Pick each line that has "reply" out of the records.

──────── Available records

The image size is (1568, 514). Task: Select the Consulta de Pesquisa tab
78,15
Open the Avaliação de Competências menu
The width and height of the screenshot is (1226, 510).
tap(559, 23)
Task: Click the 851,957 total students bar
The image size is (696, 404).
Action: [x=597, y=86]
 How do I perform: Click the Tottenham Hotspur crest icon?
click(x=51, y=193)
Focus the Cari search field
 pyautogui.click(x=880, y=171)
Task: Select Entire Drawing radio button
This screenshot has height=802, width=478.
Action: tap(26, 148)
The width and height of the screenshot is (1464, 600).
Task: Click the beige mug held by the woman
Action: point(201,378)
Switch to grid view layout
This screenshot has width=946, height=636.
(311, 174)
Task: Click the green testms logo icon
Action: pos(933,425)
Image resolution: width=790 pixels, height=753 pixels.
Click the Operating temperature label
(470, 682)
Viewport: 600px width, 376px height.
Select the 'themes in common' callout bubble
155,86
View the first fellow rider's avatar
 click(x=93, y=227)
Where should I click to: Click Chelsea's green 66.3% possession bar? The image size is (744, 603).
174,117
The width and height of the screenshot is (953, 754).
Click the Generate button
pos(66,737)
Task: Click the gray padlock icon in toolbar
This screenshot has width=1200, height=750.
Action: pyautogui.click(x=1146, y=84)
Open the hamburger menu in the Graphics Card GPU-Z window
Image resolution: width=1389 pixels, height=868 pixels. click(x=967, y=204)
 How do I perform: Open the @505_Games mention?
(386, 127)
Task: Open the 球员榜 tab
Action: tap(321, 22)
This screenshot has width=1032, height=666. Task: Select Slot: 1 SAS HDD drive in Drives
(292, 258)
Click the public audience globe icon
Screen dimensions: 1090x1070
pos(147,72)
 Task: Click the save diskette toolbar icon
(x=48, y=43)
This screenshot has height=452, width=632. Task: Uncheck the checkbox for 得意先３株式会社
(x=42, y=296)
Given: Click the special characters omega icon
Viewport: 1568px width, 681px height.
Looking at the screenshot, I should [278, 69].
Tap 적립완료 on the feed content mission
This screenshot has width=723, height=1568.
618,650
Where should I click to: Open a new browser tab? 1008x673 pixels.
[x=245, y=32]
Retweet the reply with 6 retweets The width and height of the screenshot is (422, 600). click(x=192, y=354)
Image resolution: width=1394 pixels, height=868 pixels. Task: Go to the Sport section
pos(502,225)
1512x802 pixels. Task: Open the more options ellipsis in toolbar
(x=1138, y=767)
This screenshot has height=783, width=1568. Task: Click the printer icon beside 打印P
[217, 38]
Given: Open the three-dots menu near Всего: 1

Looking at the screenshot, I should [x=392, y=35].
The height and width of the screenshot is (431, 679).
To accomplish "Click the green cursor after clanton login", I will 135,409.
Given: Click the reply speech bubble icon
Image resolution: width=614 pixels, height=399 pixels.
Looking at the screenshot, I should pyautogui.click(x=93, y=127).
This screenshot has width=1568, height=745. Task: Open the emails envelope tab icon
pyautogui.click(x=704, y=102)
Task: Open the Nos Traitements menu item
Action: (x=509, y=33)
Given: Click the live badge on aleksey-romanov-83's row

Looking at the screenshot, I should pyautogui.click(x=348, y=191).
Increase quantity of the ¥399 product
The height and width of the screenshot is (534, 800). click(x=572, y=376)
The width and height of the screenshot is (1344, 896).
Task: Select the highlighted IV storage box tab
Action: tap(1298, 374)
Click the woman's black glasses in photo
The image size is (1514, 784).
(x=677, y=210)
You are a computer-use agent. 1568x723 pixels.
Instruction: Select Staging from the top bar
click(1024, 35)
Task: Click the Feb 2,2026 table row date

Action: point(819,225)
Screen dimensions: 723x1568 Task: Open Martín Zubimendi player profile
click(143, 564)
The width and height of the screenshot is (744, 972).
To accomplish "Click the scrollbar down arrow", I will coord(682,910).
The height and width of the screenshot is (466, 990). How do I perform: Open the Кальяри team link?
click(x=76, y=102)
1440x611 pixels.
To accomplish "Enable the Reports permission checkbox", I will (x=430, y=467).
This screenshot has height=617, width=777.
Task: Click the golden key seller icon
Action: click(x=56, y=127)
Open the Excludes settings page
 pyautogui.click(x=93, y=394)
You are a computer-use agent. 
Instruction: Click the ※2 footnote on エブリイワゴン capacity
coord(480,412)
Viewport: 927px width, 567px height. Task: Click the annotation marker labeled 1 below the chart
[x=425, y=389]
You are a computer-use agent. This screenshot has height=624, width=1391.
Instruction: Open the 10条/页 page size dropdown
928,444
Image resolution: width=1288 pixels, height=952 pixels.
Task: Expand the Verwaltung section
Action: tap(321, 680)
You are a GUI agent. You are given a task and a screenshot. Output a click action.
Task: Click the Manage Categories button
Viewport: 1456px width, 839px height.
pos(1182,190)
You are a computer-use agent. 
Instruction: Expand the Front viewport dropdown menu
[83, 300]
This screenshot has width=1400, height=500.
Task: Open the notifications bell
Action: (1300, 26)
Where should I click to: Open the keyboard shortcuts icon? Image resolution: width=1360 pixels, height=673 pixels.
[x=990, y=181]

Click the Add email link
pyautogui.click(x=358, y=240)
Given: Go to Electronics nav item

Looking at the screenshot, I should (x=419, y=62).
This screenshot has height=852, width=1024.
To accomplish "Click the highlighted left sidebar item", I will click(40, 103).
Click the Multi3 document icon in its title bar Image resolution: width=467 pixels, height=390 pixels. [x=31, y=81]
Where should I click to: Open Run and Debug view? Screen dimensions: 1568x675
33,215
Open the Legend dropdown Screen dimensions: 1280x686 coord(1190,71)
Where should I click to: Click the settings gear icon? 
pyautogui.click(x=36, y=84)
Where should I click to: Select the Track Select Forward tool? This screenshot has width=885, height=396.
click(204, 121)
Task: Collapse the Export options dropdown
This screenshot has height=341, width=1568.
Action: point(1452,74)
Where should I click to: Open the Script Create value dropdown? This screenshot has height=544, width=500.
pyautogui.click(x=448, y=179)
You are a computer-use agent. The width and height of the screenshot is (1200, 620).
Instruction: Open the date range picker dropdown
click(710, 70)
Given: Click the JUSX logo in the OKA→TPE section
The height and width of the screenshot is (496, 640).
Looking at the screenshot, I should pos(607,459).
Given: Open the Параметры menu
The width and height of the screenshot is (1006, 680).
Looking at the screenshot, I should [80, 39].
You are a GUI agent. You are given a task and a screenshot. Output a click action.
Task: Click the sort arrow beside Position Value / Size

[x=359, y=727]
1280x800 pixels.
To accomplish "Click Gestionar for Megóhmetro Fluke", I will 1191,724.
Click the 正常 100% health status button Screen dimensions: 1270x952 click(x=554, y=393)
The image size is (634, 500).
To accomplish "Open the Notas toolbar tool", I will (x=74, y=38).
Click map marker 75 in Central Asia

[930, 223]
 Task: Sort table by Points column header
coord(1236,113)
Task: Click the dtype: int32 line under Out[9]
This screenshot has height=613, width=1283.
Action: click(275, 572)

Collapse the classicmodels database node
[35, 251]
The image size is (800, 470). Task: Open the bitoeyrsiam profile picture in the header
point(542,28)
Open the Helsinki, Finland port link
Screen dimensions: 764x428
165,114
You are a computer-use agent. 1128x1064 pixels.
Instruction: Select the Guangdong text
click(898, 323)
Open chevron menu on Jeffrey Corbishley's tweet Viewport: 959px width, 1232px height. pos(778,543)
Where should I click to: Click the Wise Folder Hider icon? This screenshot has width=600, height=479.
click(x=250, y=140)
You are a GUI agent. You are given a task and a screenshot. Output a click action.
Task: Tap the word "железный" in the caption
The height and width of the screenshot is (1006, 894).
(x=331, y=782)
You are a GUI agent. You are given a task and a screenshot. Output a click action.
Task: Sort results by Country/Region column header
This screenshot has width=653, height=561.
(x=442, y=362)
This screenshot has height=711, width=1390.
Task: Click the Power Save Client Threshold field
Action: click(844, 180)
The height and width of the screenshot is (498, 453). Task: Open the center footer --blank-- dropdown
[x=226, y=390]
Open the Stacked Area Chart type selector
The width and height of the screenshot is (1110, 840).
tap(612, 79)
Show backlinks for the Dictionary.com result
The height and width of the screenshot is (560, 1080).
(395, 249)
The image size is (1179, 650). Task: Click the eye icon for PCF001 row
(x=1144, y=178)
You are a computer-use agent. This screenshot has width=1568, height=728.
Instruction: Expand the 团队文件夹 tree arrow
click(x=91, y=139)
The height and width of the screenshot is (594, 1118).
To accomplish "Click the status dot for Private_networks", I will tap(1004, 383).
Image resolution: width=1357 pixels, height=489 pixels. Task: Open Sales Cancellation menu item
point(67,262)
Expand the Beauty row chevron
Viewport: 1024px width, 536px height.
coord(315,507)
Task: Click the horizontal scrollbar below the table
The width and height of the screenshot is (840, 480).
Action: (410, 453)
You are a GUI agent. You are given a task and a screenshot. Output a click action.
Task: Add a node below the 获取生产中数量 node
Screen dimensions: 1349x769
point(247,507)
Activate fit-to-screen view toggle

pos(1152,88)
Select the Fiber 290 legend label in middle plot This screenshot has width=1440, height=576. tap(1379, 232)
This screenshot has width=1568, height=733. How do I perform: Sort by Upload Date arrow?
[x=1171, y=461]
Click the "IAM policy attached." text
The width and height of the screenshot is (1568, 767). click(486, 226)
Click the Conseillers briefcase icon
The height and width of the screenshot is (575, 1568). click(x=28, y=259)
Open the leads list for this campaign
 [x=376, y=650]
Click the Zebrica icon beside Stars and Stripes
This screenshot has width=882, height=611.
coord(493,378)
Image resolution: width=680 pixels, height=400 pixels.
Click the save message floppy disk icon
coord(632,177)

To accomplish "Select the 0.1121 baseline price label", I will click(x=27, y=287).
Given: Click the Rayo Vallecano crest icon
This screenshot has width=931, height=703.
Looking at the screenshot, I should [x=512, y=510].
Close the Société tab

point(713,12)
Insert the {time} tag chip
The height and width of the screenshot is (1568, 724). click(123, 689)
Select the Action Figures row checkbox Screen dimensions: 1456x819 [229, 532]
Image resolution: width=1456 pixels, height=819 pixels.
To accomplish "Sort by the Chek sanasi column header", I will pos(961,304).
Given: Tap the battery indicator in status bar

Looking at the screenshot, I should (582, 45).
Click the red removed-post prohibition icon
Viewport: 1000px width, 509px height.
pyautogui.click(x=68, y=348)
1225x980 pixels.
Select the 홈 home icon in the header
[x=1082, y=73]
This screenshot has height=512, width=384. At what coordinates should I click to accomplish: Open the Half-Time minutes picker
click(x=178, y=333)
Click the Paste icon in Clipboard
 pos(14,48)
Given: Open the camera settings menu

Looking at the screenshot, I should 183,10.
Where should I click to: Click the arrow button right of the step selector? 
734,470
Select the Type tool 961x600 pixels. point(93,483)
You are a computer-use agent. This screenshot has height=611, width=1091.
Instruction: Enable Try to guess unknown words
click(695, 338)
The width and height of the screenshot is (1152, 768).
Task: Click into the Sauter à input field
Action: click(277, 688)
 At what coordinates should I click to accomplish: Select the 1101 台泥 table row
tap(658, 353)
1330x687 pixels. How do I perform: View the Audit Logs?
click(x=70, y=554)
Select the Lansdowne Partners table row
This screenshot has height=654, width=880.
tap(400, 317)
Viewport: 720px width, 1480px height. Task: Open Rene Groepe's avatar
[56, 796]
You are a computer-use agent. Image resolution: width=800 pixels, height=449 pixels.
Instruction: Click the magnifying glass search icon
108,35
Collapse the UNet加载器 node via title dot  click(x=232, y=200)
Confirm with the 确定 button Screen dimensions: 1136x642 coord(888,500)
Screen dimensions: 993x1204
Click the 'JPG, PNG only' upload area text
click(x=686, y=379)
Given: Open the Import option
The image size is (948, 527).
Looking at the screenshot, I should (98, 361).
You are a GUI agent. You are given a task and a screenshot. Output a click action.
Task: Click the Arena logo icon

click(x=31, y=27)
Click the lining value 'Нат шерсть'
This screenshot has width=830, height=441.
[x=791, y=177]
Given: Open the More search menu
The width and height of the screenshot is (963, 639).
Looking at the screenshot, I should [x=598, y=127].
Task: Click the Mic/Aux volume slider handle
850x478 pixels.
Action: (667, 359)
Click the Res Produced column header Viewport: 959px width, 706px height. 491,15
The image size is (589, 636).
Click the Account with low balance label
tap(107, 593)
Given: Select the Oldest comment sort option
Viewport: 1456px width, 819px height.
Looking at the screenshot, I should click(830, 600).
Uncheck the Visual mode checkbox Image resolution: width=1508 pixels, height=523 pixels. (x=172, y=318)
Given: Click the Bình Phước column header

────────────────

> [Task output]
Retweet the reply with 6 retweets The width and height of the screenshot is (422, 600). click(x=192, y=354)
Given: Click the reply speech bubble icon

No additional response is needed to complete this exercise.